User's Guide to Sunday, March 25.

(photo: Wikipedia)

Sunday, March 25, is the Fifth Sunday in Lent.

Saints

March 25 is normally the feast of the Annunciation, but this important feast day is on Monday, March 26, this year.

This is the day when Mary heard the first “Hail Mary” — when the angel called her “Full of grace” and said, “The Lord is with you.”

It is interesting to note that the first half of the Hail Mary is all about the unborn Jesus. In addition to the angel’s greeting, it includes Elizabeth’s greeting during the Visitation: “Blessed are you among women, and blessed is the fruit of your womb.”

This is the last solemnity before Passion Sunday, bringing Catholics, in six days, from the first moments of Jesus’ life to the last hour of his death.

Books

This week starts a new occasional feature: the Hoopes family reading list. Here are some new books we have enjoyed:

April: One Thousand Gifts by Ann Voskamp: This is April’s new favorite; it is about turning everything over to God in light of gratitude. Voskamp has an unusual writing style that takes some getting used to, but she has lots of interesting insights that April is still gaining fruit from. At each “aha!” moment in the book, it is hard to believe that Voskamp is not Catholic, because her insights gel so well with the Catholic faith.

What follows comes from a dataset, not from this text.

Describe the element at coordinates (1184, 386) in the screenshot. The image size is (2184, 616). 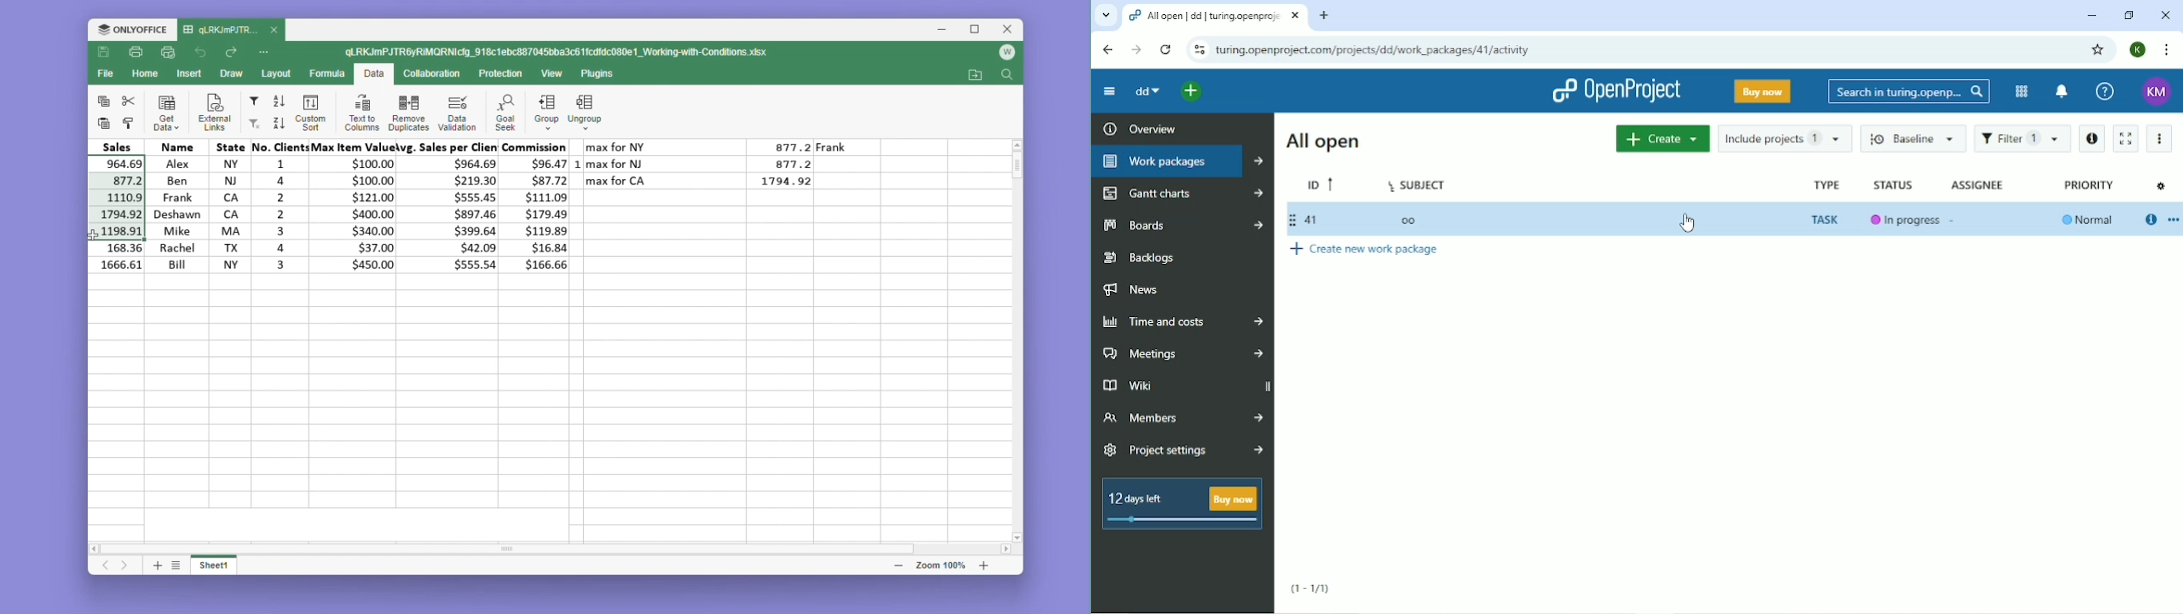
I see `Wiki` at that location.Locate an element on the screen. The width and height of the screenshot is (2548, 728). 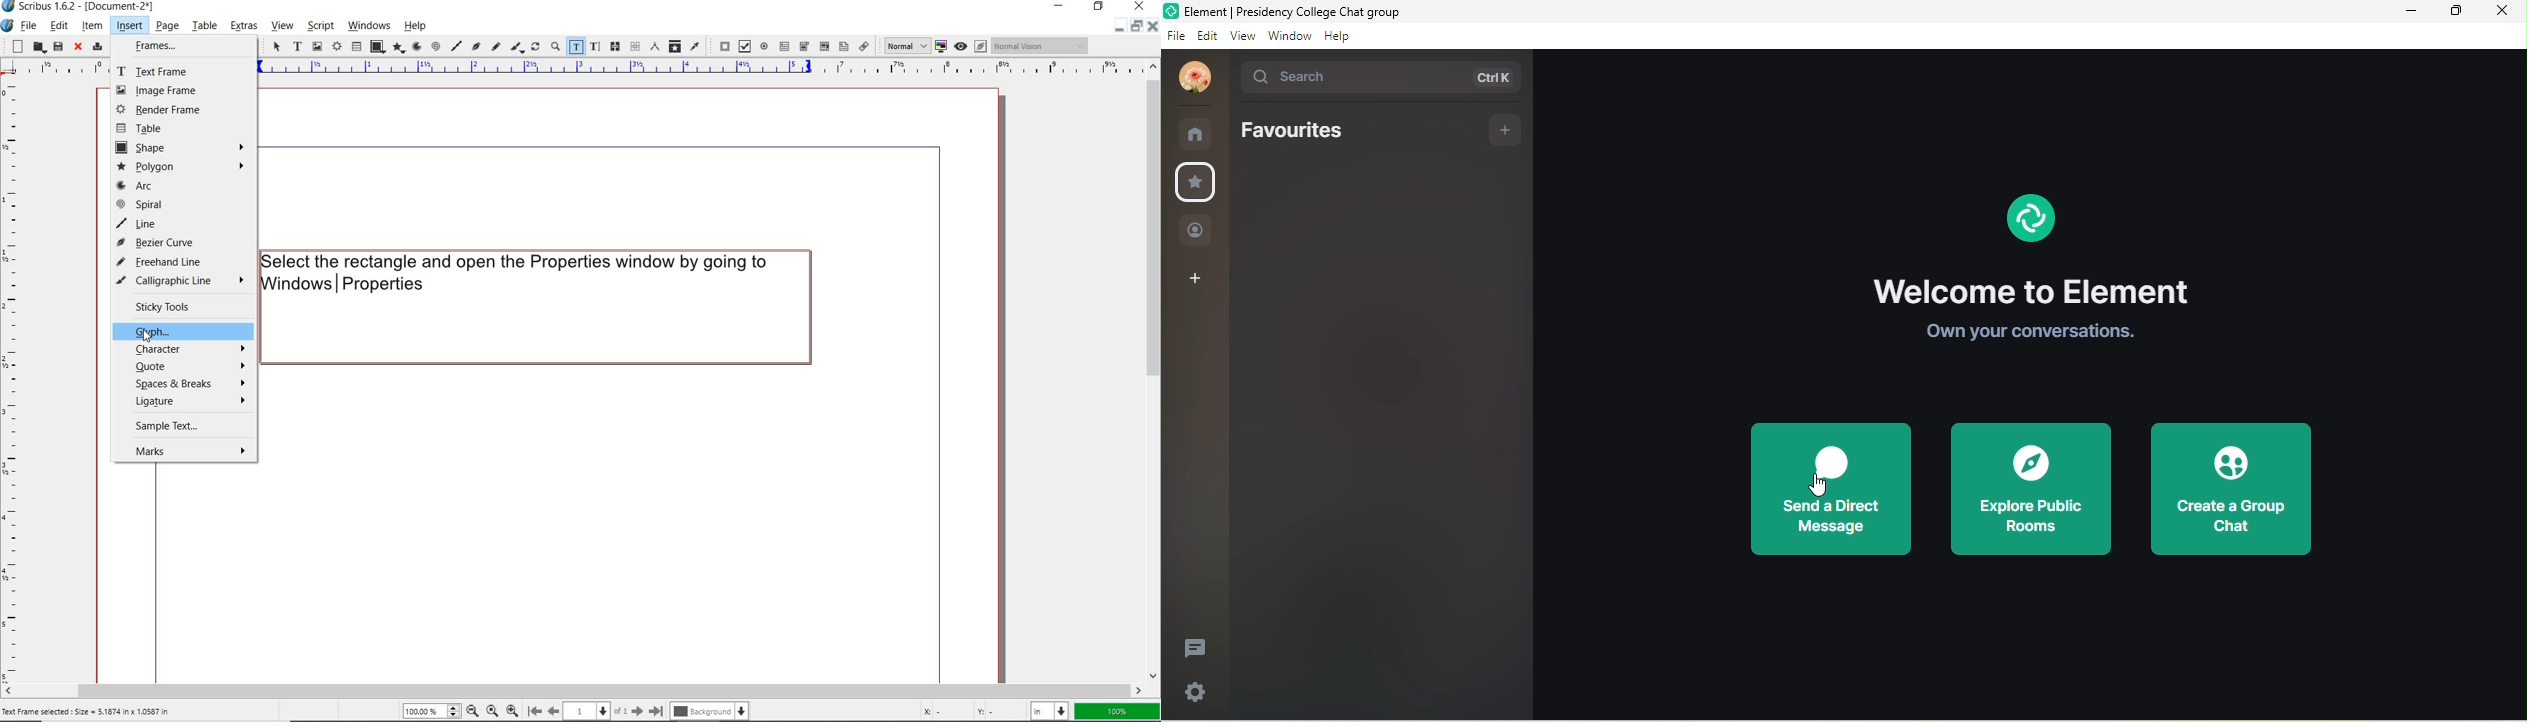
pdf text field is located at coordinates (785, 46).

Tom: Ten Universal Principles by Father Robert Spitzer, SJ: Father Robert Spitzer is many things — a former university president, creator of a television lecture series on EWTN, an expert in the principles of physics and psychology, a CNN debater of Stephen Hawking. In Ten Universal Principles, he describes the principles that separate civilization from chaos — the culture of life and the culture of death. The appendix is worth the price of the book. Tom’s students have been analyzing movies based on Father Spitzer’s explanation of the transcendentals.

Readings

Jeremiah 31:31-34; Psalm 51:3-4, 12-15; Hebrews 5:7-9; John 12:20-33

Our Take

Actually, Pope Benedict XVI’s take. The Letter to the Hebrews gives a stark portrait of Christ’s torment. The Holy Father explains it and applies its lessons to today’s Gospel and our lives:

“The man Jesus, who was a true man with the same sentiments as ours, felt the burden of the trial and bitter sorrow at the tragic end that awaited him. Precisely since he was God-Man he felt terror even more acutely as he faced the abyss of human sin and all that is unclean in humanity, which he had to carry with him and consume in the fire of his love. He had to carry all this with him and transform it in his love.

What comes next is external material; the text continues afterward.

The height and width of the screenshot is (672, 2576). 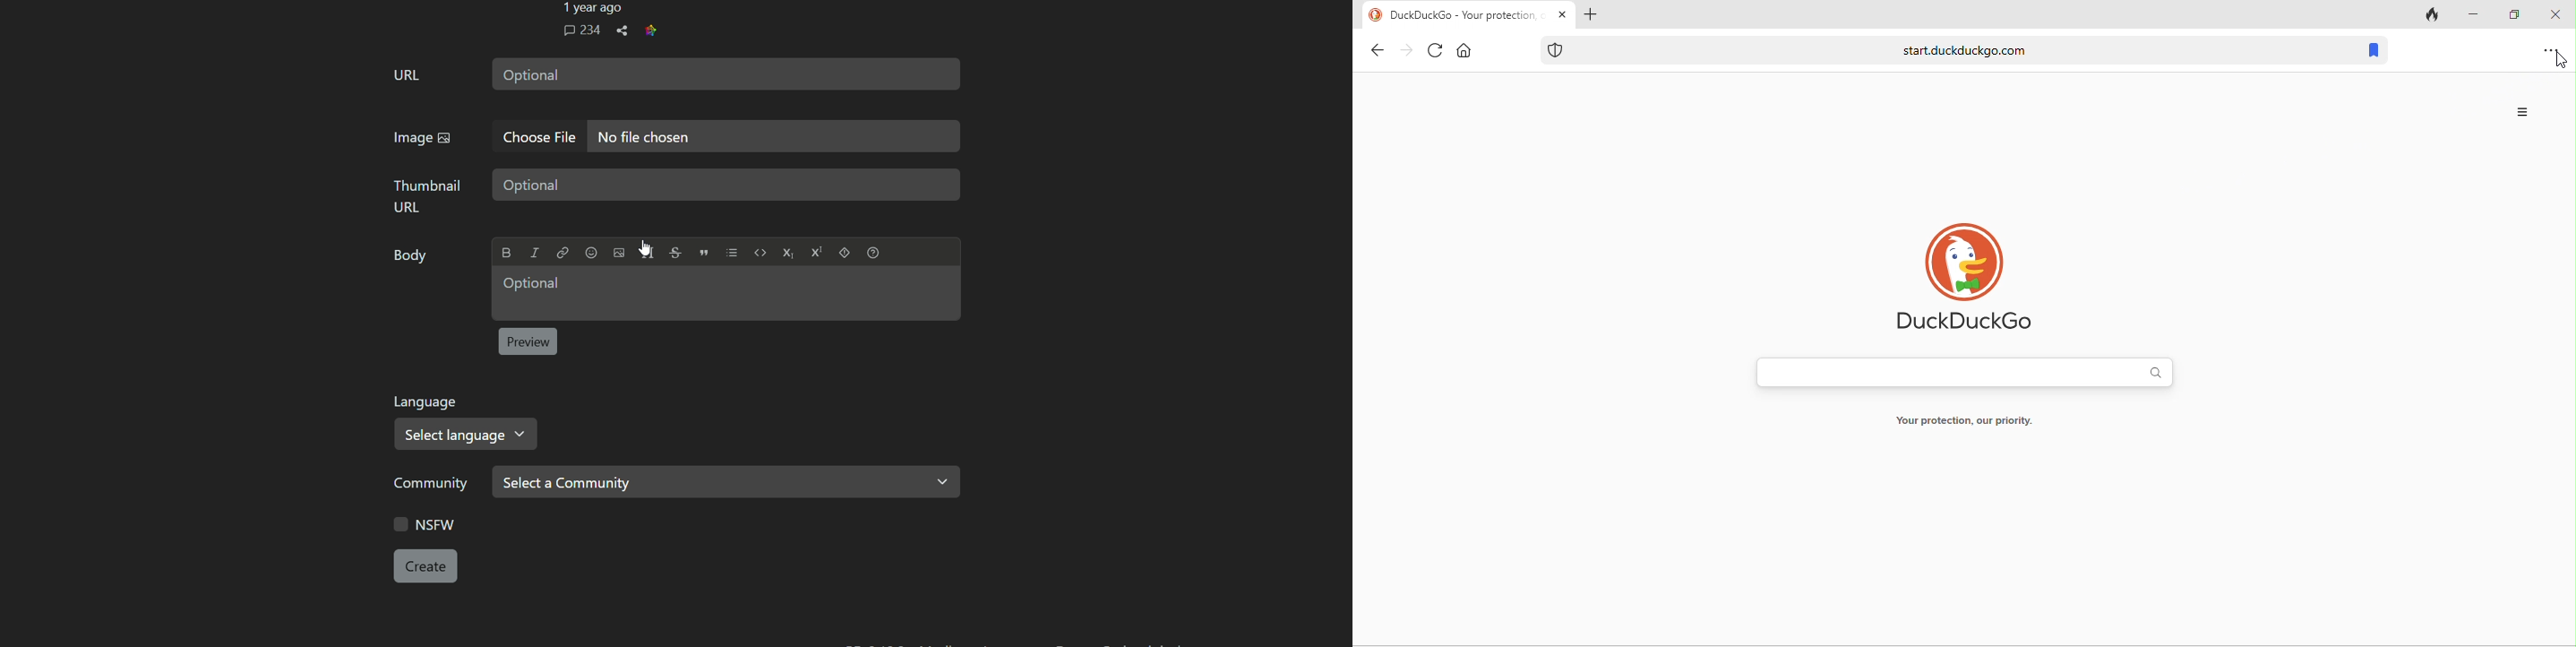 I want to click on Comments, so click(x=582, y=30).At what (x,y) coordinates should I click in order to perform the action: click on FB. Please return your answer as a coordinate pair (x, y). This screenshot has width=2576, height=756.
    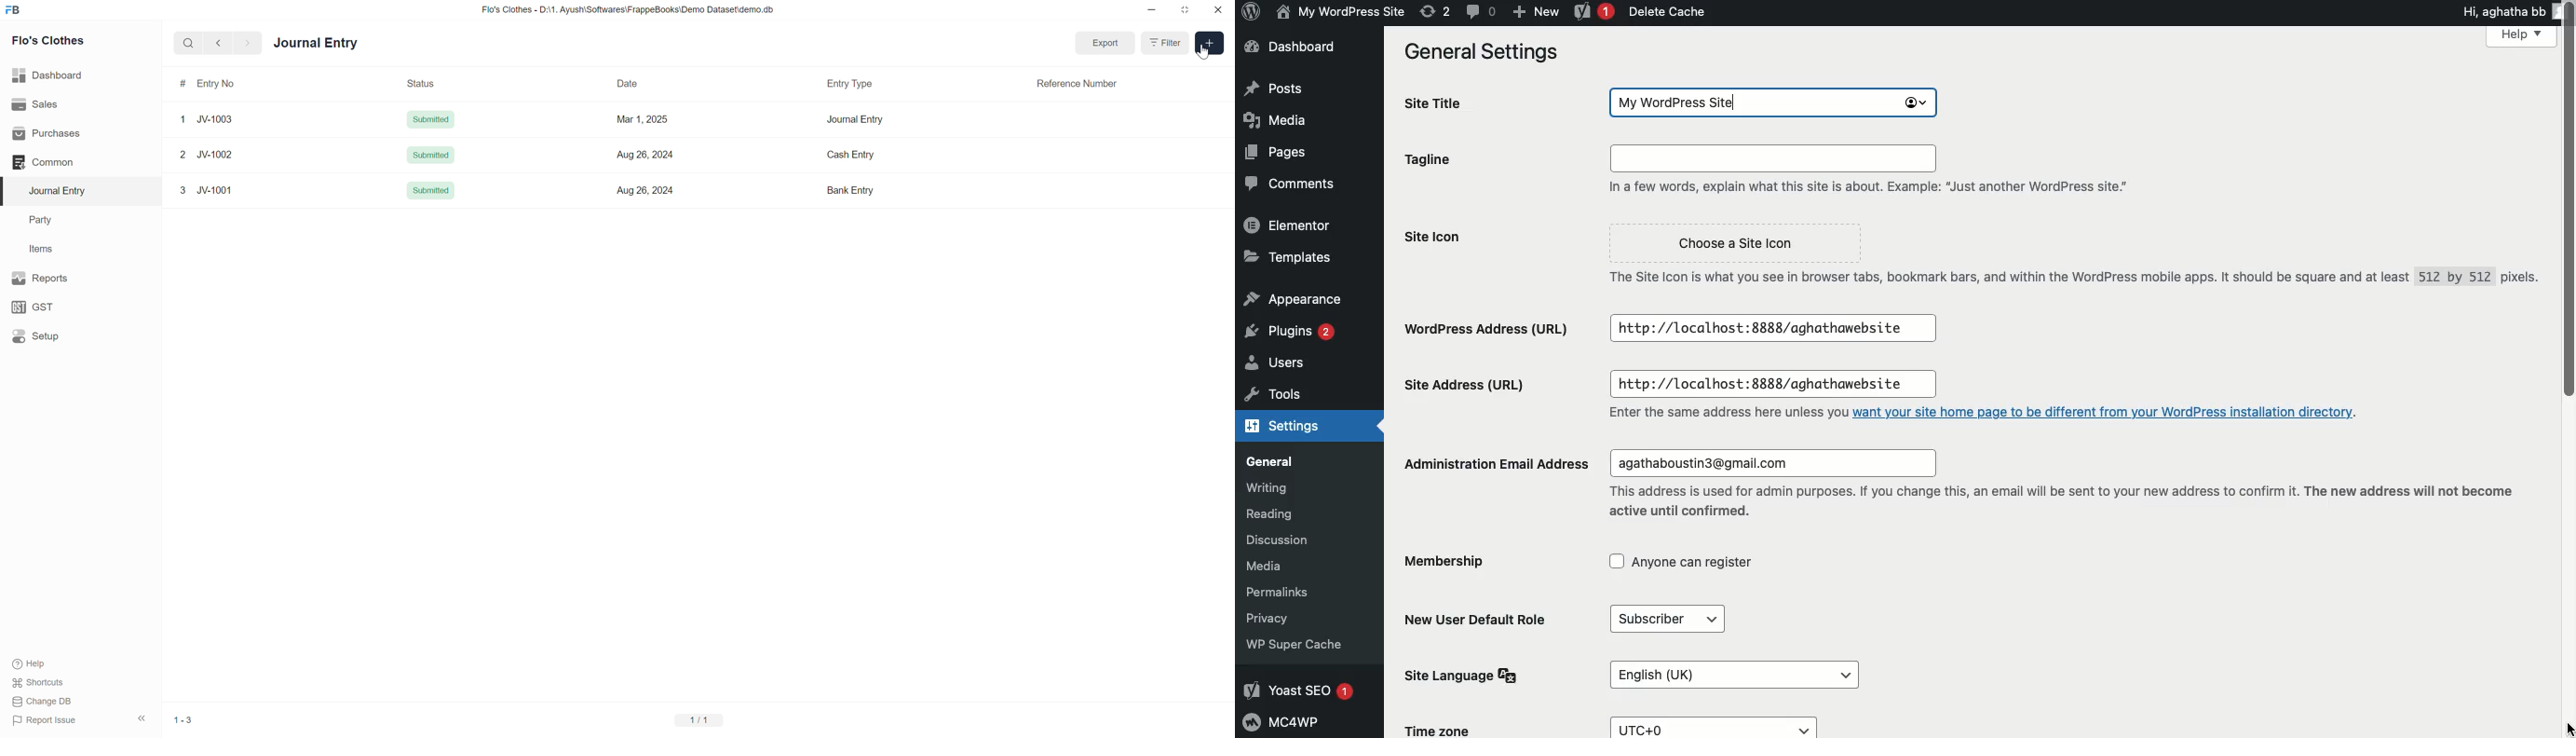
    Looking at the image, I should click on (13, 10).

“’Now is my soul troubled,’ he confessed. ‘And what shall I say? Father, save me from this hour?’ The temptation to ask: ‘Save me, do not permit the cross; give me life!’ surfaces. In the distress of his invocation, we may grasp in anticipation the anguished prayer of Gethsemane, when, experiencing the drama of loneliness and fear, he implored the Father to take from him the cup of the Passion.

“At the same time … he prays: ‘Father, glorify your name.’ By this he means: ‘I accept the cross,’ in which the name of God is glorified, that is, the greatness of his love.

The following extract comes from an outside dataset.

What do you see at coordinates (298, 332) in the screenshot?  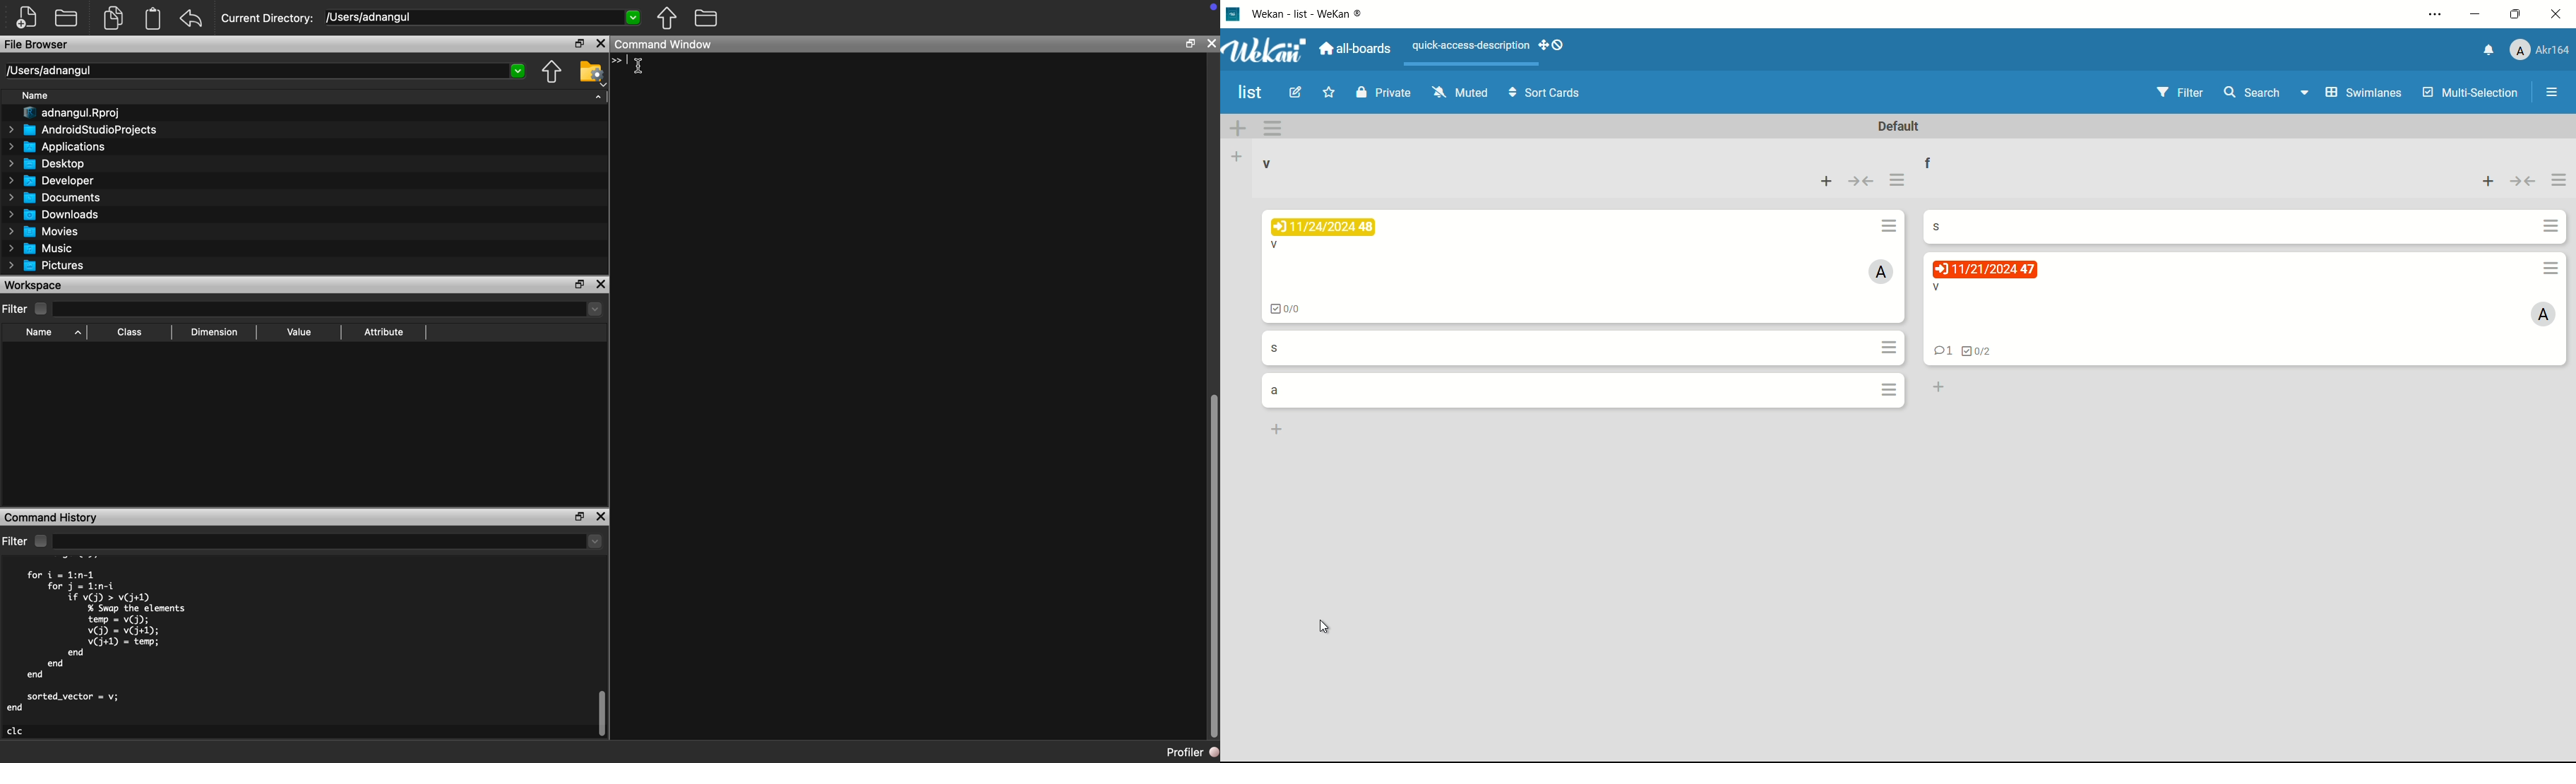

“The same sentiments surface in the passage of the Letter to the Hebrews proclaimed in the second reading. Prostrated by extreme anguish because of the death that was hanging over him, Jesus offers up prayers and supplications to God ‘with loud cries and tears.’ He invokes help from the One who can set him free, but always remaining abandoned in the Father’s hands. …

“Dear brothers and sisters, this is the demanding way of the cross that Jesus points out to all his disciples. On several occasions, he said, ‘If anyone wants to serve me, let him follow me.’ There is no alternative for the Christian who wishes to fulfill his vocation. … There is no other way to experience the joy and the true fruitfulness of love: the way of giving oneself, of self-giving, of losing oneself in order to find oneself.”

Tom and April Hoopes write from Atchison, Kansas,

where Tom is writer in residence at Benedictine College.